60 gallon corner bowfront; gear in back corner; cannister intake on right, outlet on left, heaters between (which makes no sense, really). Recent reading has placed water movement concerns in my mind. Currently, my mental state is reverting to paranoid newbie (research, inquiries, testing, daily tweaking, more research...).

5:00 p.m. - Just home from work, found an angelfish corpse. Concerned for the safety of other fish due to lack of oxygen, in turn due to lack of surface movement, I turned on the four inch bubbler in the back corner which usually switches on when the lights switch off.

8:00 p.m. - Home from kid's band concert, lights still on, bubbler still on.

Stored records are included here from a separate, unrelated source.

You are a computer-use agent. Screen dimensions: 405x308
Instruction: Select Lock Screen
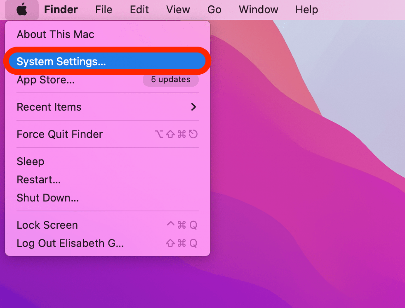(x=47, y=225)
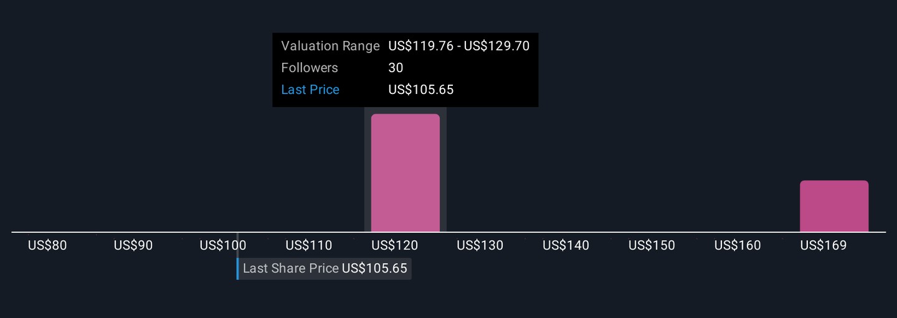897x318 pixels.
Task: Select the US$140 axis label
Action: coord(566,245)
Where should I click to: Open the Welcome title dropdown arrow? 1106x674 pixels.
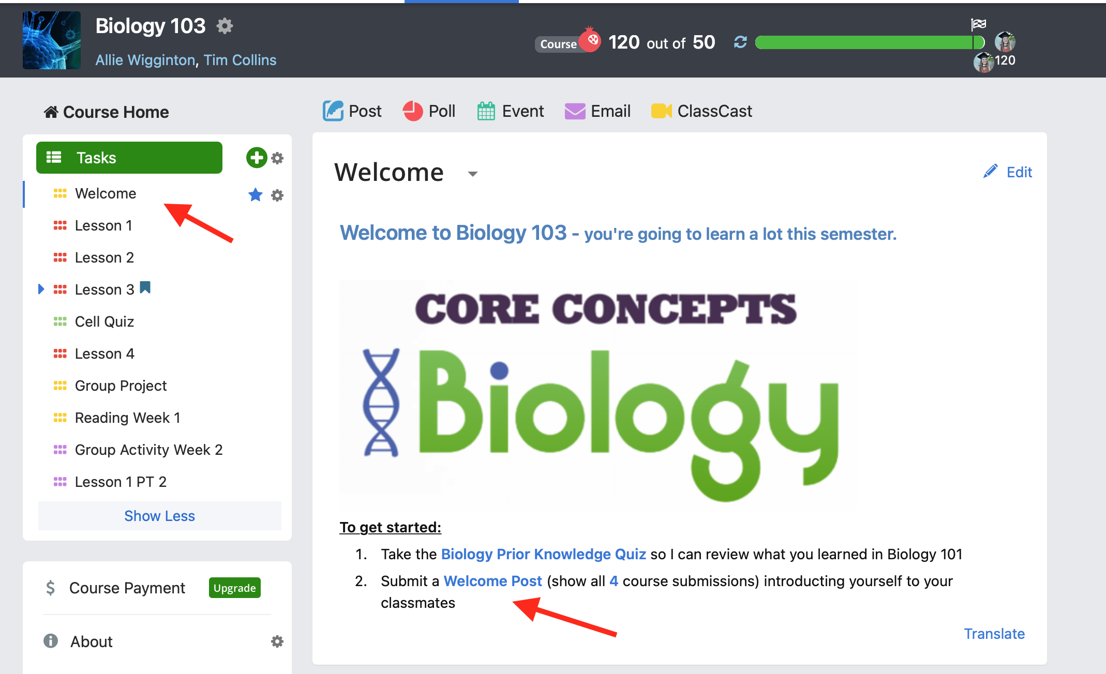pos(472,174)
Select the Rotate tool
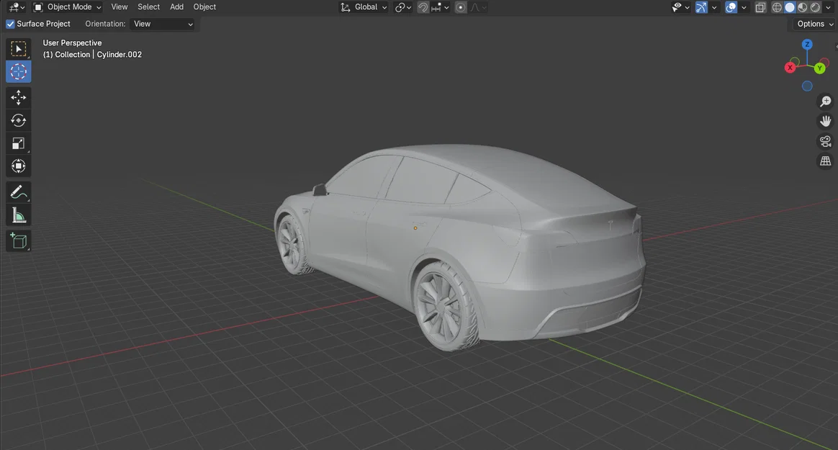The height and width of the screenshot is (450, 838). click(18, 120)
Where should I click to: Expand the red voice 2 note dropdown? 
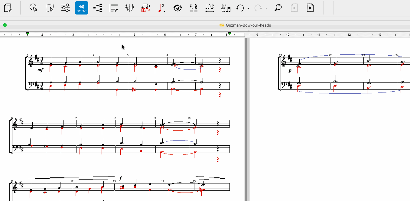162,8
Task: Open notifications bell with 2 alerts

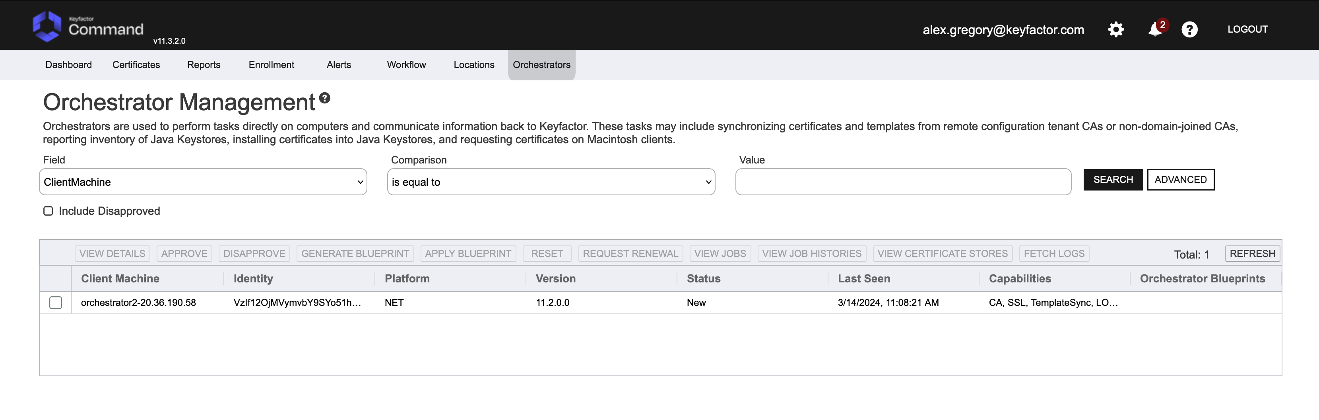Action: (1155, 30)
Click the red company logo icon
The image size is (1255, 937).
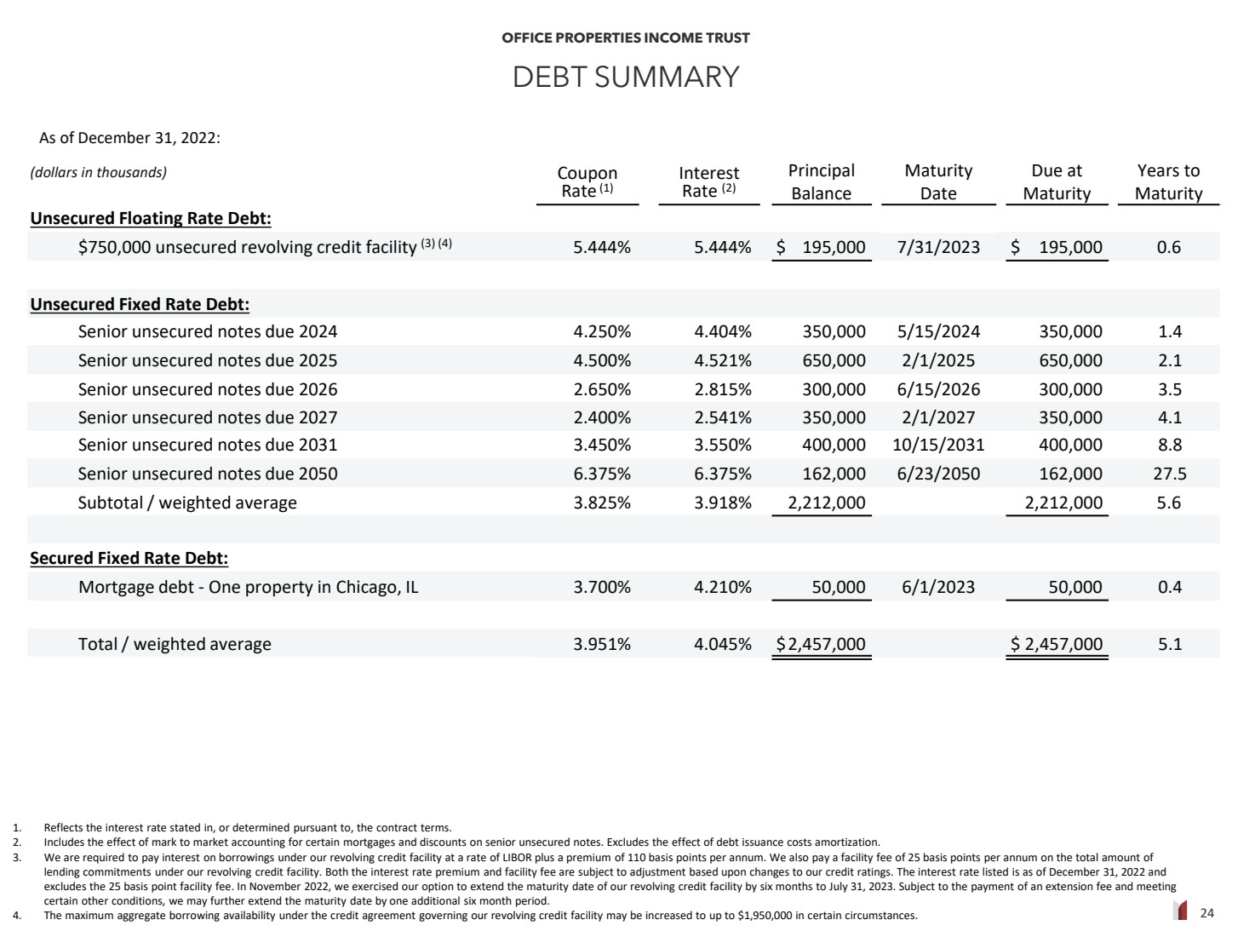[1180, 912]
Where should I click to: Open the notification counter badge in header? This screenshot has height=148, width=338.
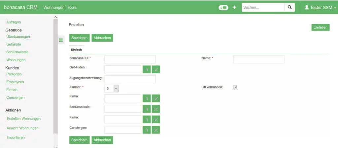(x=223, y=8)
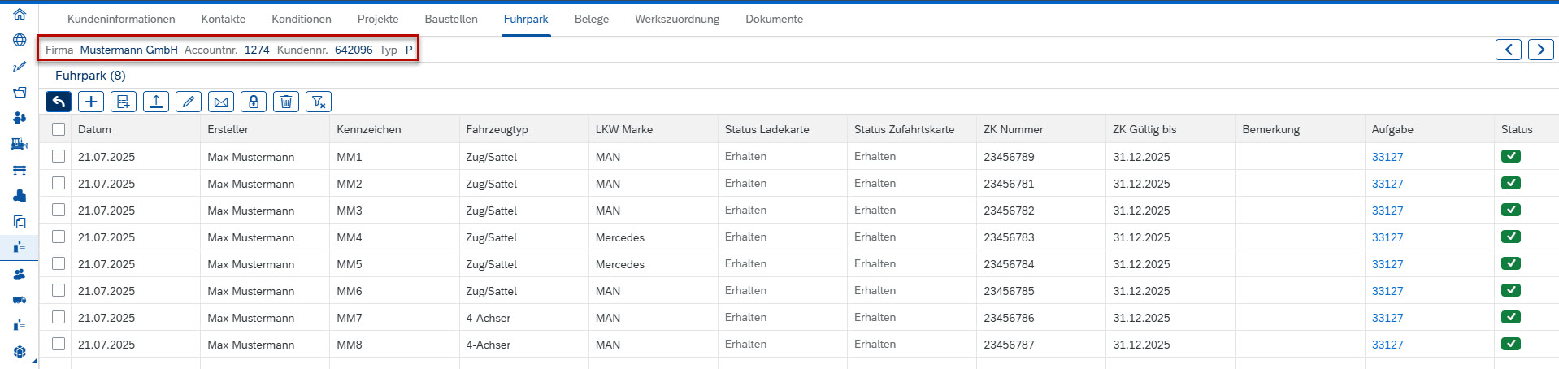Add a new Fuhrpark entry with plus icon

pos(91,102)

8:30 p.m. - Lights turn off as I'm preparing to test basic water parameters. Pulled a water sample from front of tank and tested pH, ammonia, nitrite, nitrate. pH color chart suggested ~6.4, which is the lowest reading I've had since tank startup (~45 days ago). Ammonia, nitrite, and nitrate levels sat'; prepared to do weekly water change following day.

8:40 p.m. - Turned lights back on. Added powerhead to tank; placed on left, directly below cannister outlet; powerhead outlet about two inches above gravel, pointed at front left corner, askew with cannister outlet flow. Observed water movement via plant leaves, fish, and stirred detritus. Found swifter, sat' movement along radius of front glass to opposite/intake/right side of tank. Found slower, sat' movement in center of tank.

8:50 p.m. - Pulled water sample from tank. pH color chart suggests ~7.6. Pulled another sample and tested with high range pH tester. pH color chart suggests ~7.4. Double-checked new water sample from tank. pH color chart shows same result.

9:00 p.m. - Set timers to turn powerhead on during daytime, bubbler on at nighttime. Turned system to nighttime status.

Why'd my fish die? My initial reaction is to blame lack of water movement... and then myself for not putting it there. I suppose it could be anything.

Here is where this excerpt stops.